* Exercise aim *
Please repeat the lines below, exactly and only, from the one that holds "Given: Uncheck 新建 in the quick access menu" through the one that holds "Open the @nikitabier".
■ ■ ■ ■
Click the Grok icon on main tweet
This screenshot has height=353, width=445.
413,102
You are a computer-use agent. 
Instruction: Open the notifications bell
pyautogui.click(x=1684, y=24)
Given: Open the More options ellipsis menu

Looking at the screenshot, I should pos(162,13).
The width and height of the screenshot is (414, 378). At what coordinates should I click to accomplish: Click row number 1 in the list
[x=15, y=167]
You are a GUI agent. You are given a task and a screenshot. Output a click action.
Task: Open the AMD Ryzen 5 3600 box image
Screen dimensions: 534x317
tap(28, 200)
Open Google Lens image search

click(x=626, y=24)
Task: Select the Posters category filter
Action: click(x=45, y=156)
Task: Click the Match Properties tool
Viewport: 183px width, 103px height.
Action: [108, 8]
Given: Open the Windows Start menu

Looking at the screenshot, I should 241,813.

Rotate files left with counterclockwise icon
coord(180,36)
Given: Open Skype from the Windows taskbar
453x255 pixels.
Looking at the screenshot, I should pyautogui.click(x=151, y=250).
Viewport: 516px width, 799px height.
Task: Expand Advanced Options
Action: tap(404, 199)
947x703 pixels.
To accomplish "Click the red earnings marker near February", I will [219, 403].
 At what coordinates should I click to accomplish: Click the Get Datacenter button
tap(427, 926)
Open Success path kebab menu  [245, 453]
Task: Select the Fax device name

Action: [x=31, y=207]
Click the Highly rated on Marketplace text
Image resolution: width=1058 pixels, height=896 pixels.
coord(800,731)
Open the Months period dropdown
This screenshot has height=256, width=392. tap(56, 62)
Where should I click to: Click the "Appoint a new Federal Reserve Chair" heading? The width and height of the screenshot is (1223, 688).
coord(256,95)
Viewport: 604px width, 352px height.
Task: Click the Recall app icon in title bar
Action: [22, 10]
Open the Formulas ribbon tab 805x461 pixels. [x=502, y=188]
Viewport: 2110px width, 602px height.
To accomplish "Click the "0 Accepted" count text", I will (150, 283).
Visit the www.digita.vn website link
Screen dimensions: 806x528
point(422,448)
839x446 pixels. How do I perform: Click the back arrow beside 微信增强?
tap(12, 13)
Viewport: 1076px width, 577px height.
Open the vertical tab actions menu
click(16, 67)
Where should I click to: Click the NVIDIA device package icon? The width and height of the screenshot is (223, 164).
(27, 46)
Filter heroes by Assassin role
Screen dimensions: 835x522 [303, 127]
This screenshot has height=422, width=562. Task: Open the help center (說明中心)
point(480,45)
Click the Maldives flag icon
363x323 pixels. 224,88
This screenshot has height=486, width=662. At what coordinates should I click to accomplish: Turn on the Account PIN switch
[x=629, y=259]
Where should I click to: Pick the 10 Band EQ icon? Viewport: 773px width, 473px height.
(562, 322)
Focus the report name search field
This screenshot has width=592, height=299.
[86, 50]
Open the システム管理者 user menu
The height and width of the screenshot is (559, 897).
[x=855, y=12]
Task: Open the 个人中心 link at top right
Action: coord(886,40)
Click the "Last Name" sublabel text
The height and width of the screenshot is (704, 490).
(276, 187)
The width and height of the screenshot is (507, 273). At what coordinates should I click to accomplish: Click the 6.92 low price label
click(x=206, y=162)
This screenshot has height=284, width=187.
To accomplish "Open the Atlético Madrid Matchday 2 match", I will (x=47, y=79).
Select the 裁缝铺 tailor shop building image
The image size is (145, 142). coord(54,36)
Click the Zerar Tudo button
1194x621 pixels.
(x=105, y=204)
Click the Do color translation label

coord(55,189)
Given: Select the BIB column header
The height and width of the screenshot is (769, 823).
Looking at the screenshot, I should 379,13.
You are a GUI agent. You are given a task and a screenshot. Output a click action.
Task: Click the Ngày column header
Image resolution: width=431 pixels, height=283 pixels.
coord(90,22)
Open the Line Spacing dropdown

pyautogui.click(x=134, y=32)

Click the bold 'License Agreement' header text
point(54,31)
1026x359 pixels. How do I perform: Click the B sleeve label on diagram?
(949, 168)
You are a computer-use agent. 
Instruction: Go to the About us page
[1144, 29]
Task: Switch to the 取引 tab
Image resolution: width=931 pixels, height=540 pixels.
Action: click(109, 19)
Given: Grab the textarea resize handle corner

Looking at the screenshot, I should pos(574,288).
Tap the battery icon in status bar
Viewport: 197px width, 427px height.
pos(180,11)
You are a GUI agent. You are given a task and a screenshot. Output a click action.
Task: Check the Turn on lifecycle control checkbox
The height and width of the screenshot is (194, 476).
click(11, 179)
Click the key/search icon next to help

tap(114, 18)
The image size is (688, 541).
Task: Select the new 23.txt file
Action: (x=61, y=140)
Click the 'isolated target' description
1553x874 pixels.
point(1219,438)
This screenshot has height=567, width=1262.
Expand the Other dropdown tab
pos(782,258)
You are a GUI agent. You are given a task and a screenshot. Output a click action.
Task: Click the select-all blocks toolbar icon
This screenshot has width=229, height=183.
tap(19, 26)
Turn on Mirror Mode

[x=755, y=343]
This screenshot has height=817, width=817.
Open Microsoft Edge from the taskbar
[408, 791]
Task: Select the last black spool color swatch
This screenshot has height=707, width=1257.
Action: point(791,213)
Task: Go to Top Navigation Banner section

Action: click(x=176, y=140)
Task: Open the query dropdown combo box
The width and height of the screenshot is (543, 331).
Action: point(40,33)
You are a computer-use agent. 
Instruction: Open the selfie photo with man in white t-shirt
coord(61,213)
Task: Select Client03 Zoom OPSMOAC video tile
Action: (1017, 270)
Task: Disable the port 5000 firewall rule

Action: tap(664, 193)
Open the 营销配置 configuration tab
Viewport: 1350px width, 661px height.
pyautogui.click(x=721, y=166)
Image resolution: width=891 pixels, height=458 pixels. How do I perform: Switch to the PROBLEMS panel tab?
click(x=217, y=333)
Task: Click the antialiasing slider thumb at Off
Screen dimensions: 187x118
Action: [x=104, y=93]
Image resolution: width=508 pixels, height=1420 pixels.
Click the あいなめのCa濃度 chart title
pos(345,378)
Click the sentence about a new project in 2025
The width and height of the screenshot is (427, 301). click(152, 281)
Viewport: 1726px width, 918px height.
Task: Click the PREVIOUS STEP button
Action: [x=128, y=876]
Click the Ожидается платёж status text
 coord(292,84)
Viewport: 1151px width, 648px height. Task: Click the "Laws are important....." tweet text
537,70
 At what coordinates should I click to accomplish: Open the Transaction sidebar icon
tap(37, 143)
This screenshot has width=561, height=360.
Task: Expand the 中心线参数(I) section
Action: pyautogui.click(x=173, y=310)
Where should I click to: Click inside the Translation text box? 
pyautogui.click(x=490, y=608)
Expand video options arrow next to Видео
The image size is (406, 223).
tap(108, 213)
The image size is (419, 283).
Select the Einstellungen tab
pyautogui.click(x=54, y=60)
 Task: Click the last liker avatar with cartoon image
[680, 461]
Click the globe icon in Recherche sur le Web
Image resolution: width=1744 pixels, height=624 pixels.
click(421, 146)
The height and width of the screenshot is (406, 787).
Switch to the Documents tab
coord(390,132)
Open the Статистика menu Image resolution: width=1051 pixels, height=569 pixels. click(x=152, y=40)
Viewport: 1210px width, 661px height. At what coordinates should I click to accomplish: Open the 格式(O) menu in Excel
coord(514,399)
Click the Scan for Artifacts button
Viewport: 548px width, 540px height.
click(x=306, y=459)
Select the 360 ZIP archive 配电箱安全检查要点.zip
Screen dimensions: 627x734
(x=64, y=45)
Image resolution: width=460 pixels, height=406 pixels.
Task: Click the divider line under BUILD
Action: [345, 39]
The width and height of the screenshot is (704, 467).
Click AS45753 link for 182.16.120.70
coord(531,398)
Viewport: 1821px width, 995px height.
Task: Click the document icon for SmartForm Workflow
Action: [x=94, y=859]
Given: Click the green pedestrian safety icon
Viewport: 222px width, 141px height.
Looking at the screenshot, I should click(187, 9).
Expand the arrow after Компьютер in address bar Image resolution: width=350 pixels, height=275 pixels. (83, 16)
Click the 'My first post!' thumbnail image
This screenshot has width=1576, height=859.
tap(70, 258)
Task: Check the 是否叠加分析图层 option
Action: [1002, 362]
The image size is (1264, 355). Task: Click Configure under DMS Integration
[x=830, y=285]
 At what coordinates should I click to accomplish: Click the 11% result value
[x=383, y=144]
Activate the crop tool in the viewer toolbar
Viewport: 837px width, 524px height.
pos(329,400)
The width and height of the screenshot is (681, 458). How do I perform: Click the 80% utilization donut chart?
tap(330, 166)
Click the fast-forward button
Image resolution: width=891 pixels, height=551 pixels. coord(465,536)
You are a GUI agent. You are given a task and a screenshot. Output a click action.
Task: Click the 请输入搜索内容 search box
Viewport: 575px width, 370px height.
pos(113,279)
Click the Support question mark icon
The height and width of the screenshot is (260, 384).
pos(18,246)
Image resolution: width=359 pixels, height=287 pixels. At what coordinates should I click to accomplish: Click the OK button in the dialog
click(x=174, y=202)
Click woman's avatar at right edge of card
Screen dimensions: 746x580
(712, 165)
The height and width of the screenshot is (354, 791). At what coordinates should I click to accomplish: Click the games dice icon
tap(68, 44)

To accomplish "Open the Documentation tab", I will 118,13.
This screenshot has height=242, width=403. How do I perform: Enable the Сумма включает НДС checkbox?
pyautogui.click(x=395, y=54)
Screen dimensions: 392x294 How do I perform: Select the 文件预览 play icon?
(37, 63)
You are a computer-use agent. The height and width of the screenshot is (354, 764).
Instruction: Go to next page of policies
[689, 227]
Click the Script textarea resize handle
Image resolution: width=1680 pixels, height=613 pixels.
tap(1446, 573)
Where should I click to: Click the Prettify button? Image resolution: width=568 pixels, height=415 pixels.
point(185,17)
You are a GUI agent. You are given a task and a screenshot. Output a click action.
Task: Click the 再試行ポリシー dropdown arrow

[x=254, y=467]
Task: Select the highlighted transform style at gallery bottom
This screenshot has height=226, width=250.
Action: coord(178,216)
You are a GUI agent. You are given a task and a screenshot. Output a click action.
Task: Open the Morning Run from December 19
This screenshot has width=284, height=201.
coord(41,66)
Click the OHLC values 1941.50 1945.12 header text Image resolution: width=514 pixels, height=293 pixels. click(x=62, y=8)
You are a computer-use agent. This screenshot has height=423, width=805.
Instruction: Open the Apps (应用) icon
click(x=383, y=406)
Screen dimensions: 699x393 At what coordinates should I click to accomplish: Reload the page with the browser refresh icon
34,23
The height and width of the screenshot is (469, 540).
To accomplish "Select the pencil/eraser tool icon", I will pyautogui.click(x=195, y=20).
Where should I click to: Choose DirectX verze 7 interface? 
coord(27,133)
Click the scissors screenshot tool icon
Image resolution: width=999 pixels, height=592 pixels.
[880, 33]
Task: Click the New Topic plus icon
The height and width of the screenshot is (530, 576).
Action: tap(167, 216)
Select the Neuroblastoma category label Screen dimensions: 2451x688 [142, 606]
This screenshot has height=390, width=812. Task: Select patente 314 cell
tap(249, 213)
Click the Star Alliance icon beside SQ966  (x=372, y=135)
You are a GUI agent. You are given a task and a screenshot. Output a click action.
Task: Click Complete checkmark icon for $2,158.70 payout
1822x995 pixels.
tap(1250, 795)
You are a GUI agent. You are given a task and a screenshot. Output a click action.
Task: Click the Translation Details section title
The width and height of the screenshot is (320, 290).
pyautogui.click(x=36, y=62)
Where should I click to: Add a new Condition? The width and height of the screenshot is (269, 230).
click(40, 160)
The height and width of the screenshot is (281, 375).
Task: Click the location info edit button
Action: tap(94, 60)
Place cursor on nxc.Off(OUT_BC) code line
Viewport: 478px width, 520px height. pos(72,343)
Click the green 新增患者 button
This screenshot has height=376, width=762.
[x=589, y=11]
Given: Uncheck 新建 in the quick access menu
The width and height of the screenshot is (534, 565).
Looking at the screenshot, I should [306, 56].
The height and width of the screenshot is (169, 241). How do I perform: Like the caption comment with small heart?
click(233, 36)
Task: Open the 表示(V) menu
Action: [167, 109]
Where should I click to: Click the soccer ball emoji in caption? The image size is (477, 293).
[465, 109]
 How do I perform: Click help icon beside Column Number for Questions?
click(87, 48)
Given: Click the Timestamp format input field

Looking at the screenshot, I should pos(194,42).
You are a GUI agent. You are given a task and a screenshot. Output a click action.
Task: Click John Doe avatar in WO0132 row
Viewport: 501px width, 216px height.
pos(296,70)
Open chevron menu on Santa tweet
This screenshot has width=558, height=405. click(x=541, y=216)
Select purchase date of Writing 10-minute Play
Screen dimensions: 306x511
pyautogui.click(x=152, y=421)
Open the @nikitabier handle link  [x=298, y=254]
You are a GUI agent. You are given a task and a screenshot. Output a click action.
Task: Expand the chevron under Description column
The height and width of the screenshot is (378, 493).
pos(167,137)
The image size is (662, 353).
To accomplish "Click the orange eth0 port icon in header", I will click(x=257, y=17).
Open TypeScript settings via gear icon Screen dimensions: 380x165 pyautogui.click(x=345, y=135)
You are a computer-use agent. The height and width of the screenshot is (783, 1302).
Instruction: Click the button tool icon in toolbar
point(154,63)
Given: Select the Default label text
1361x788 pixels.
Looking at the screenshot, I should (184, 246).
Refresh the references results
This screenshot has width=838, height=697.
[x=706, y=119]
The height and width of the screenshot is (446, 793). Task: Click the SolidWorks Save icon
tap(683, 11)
■ ■ ■ ■
* Task answer *
Given: Uncheck 新建 in the quick access menu
The width and height of the screenshot is (534, 565).
Looking at the screenshot, I should [306, 56].
The height and width of the screenshot is (169, 241). How do I perform: Like the caption comment with small heart?
click(233, 36)
Task: Open the 表示(V) menu
Action: [167, 109]
Where should I click to: Click the soccer ball emoji in caption? The image size is (477, 293).
[465, 109]
 How do I perform: Click help icon beside Column Number for Questions?
click(87, 48)
Given: Click the Timestamp format input field

Looking at the screenshot, I should pos(194,42).
You are a GUI agent. You are given a task and a screenshot. Output a click action.
Task: Click John Doe avatar in WO0132 row
Viewport: 501px width, 216px height.
pos(296,70)
Open chevron menu on Santa tweet
This screenshot has width=558, height=405. click(x=541, y=216)
Select purchase date of Writing 10-minute Play
Screen dimensions: 306x511
pyautogui.click(x=152, y=421)
Open the @nikitabier handle link  [x=298, y=254]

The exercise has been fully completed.